Toward the end of the trout growing period you have a lot of stuff acting against your trout. Your trout are big and make a lot of waste which depletes oxygen as it breaks down, your trout are big and need lots of oxygen, and your weather is getting warmer, and warmer water doesn't hold as much gas as colder weather does.
You can test this by opening a warm can of beer, or waiting a few years and watching what happens when the oceans stop absorbing carbon dioxide as they warm up a bit.
Anyway...
I have a tube dumping water from my growbed to my sump.
This much water.
It's not under pressure, but is simply overflowing from the growbed at that height. ie this tube's height regulates the depth of the growbed.
no pressure
The tube stopped a few inches above the water and made some nice splashing and bubbling which I thought was adding some oxygen.
I'm probably quite correct in thinking that.
But then I added a tube all the way to the bottom of the tank, and pricked a few holes in the tube just after a narrowing where there was an elbow.
This sucks air into the tube via the Venturi effect.
Apparently, this is because the water experiences higher pressure at the restriction just below the elbow, but then lower pressure when the tube becomes wider again. The result of the low pressure is that it sucks in air.
Which is a little odd.
When you put holes in (or before) the bit that's actually restricted, the holes blow out water.
I know because I checked.
So the result is that oddly enough, air is drawn in and the flow of the water draws it down.
Even more oddly, is that the bubbles don't ever really come out. Some do when the water level is a little low, but these are very small, and not many.
The tube is full of bubbles all in chaos, churning around madly.
It looks like this in real life.
The bubbles enter at the top just where the clear tube starts, and they move all the way to the bottom.
Which is also odd given how gently the water is flowing.
At first I thought they were the same bubbles, but if you block the holes, they clear after a few minutes.
Interesting.
As far as I can tell the air is dissolving.
I have no idea if I'm probably quite correct in thinking this.
If gas really does dissolve in water that readily and in that quantity, it's no wonder fish can live in the stuff.
I think I just got re-interested in the world.
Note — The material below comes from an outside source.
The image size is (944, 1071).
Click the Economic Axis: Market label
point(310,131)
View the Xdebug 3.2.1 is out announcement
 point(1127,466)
Perhaps it's because I stopped taking all those opiates for my hurty ribs.
120 Things in twenty years thinks ribs make me less thinky.
[EDIT FROM THE FUTURE - I Thought I'd add a link to wikipedia's entry on Venturi and now that I've read it I don't think I have any idea what I'm talking about, but what I did clearly works. I'm just no longer sure why]
It's my intention to gain a new ability every 2 months for the next 20 years. I'd enjoy some company, some help, and some constructive criticism.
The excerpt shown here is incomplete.